Sticking with the art, the new character designs are also taking a leaf out of the Japanese version's book. That is to say they're a weeny bit more brightly coloured than they were. In all of this, it was very exciting seeing Leanne back in front of her computer.

Work Hours


There are two* things guaranteed to mess up working from home. Daytime TV and a baby. We have both. Cake Boss is a problem. It makes us want cake**. All day. I've also got a soft spot for Fast and Loud. Pointless isn't a problem though - we have that on series link.

The rest of the time is spent looking after*** Willow.

Whilst I can normally get on with some stuff during the day, it's only after she's gone to bed and we've had dinner that we can really get down to business. We tend to get quite productive but unfortunately, it's usually around 2am.

I can see why new parents - dads in particular - might be eager to return to the office, but I can't stress enough how privileged I feel to have been here these past 4 months. Willow has changed so much in that time and, if I were back in the peace and quiet of an office, I'd have missed it all. Sure, it's not easy - we're getting it done though. We're shooting for a submission in two months as that's when the money runs out. Well, assuming, of course, that the Japanese version doesn't go all Angry Birds on us in the meantime.

Items & Shopping


The Items are back in****. You can buy them from the shop and use them in combat. They use the ever-so versatile Attack system, although for the more specialised items there's going to have to be a layer of special case stuff added. I'll probably end up adding it to the Status Effect stuff and just giving it a single turn's duration.

Remember what I was saying last time about having possibly unsuitable-for-mobile game systems in there? Well, we're thinking about that again with the shops. It would be quite simple for us to hook up multiple shops that sold different items. It makes narrative sense - here's the Hat of Cold Resistance, weaved in the frozen north and only available from the Viking Village shop, for example. Or the exotic Robe of the Sands that can only be bought from a faraway land to the south.

In other games, this would be fine. It would also encourage exploration and travel (such as the game allows) to find these places. But in a mobile game for this increasingly lazy bunch of modern gamers, I reckon most developers would tell you it was madness to fragment your storefront in such a way. Of course, that might only apply to those selling you items for actual money, but I'd hope it was okay for in-game items.

Elementary


Given that we've got two extra elements this time around, the board can get a bit crowded. This means it can be trickier to make longer Chains although that definitely becomes easier when you unlock Combo spells and utilise the features of the new spell parser.

Still, it got me thinking that maybe we'd got a bit carried away with the extra elements and they'd be more trouble than they were worth, so after I'd hooked up the Attunement***** bit, I wrote an elemental bias thing. It works alongside the Attunement to weight the randomness of the glyphs getting swapped in whenever a spell is cast. Elements used in a previous spell are given higher priorities and so are more likely to appear, therefore giving the player a better chance of maintaining a Chain. It still retains the 'at least one swapped glyph will match a neighbour' feature of the original, but the others will be decided according to this weighting.

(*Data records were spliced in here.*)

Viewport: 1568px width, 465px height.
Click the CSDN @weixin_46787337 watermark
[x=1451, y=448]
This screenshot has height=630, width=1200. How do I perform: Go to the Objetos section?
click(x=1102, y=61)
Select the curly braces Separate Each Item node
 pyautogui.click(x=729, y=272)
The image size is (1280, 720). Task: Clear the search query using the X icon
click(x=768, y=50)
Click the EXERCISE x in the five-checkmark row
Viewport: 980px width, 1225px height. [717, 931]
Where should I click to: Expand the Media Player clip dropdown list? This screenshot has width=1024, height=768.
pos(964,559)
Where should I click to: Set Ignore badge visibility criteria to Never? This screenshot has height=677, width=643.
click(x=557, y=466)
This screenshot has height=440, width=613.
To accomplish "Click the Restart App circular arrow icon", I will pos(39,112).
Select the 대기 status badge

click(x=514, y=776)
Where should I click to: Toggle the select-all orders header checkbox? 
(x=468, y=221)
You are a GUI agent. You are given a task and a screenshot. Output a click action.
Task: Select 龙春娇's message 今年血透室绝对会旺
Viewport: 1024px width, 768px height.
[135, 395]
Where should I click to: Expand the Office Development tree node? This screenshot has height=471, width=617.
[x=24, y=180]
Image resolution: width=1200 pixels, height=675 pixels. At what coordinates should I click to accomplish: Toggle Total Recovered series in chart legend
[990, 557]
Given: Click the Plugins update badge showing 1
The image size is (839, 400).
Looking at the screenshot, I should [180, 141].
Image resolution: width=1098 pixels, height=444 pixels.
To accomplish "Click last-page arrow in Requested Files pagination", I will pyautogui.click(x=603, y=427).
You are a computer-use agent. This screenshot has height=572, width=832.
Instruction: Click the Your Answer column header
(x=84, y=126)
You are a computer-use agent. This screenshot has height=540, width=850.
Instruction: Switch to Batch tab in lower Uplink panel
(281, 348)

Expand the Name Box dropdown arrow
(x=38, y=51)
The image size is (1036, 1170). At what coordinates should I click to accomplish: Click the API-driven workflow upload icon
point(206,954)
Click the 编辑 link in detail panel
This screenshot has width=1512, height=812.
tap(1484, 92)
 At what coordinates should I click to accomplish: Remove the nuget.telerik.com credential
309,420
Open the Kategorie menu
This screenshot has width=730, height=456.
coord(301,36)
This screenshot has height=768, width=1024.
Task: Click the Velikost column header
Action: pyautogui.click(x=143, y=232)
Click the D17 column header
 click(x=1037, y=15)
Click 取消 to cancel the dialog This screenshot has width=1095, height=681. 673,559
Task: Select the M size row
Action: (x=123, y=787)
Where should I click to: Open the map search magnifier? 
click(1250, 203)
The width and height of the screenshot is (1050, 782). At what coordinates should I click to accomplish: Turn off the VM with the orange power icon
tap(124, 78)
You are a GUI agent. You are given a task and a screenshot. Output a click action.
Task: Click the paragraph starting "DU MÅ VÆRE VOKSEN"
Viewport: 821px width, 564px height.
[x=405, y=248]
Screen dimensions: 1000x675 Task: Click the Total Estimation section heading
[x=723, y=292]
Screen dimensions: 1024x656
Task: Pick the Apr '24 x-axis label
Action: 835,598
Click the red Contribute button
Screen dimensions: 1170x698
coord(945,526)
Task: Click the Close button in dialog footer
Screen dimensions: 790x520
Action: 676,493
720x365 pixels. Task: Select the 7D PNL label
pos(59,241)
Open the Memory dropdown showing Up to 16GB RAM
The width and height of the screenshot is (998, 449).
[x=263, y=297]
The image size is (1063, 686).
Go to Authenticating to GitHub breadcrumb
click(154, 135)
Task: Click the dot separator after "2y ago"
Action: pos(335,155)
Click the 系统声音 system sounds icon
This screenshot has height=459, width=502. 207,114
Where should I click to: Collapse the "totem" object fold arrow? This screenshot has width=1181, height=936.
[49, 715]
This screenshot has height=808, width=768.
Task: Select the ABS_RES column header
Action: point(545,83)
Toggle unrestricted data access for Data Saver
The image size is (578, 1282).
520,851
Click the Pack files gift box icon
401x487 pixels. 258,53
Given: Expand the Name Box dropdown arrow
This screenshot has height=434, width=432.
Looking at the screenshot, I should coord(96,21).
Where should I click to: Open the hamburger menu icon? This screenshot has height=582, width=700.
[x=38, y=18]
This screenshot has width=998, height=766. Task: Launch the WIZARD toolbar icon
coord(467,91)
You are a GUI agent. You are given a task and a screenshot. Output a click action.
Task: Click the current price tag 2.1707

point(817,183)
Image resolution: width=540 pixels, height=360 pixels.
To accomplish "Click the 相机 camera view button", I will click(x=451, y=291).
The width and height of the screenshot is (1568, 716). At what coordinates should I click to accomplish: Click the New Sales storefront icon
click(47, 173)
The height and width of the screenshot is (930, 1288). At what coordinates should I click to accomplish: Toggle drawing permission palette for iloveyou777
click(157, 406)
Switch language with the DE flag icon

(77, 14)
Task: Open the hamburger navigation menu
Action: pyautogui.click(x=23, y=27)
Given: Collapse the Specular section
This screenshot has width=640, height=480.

The risk here is that the weighting is so high it's possible for the player to fill the entire board with a single element or that it's so low that it doesn't make a blind bit of difference. Thankfully, this is just a couple of numbers in the balancing file but we're still going to have to keep a close eye on it.

Leanne remains sceptical. Willow doesn't have an opinion on it one way or the other.

* Three, if you're single or the missus works elsewhere.
** A problem I have solved thanks to a judicious trip to the local cake shop.
*** Read: staring at until she goes to bed. Actually, after she's done that there's still plenty of good staring time to be had. So cute!
**** Well, the system is in place. Now it sits there, screaming for content, like so much of the rest of the project.
***** A player can adjust his Attunement to a particular element, making that element more likely to appear as well as being more effective (damaging) when it's used. This can happen either though levelling up or wearing the right Gear.

Friday, 9 May 2014

Super Glyph Quest Dev Diary 04


No luck at the poker so it looks like I'd better make a go of this game development lark after all. At least I'm getting much better at eating solid food, even if my jaw looks like someone has set about it with a sledgehammer. Also, we had a very pleasant weekend subjecting a couple of friends to more board games than they would otherwise have been comfortable with.

Narrative & Characters


It is our intention to give the game a much stronger narrative than it had before. Given that it had almost no narrative, that shouldn't be too hard. We've got an idea for an overarching plot that loosely ties everything to the first game but it can also be constructed in quite a modular way. To that end, everything will be a series of side-quests and little adventures, all building up to an epic climax. Leastways, that's the aim.

One of the first steps was to start creating a bunch of characters. Our process for this has been pretty simple - find one of our friends that we want to include in the game, assign them some kind of relevant character trait and come up with a reason for them to be there. Whilst it won't mean much to the user-base at large, it gives us a great starting point and hopefully shows some measure of thanks to our friends for their support. I guess it's the sort of thing you might expect to find in a Kickstarter reward tier*.

Anyway, we now have a pad with a whole bunch of characters and some key story points written down. I've managed to write a rudimentary conversation system which will be used to communicate with these characters as well as give out quests and the like.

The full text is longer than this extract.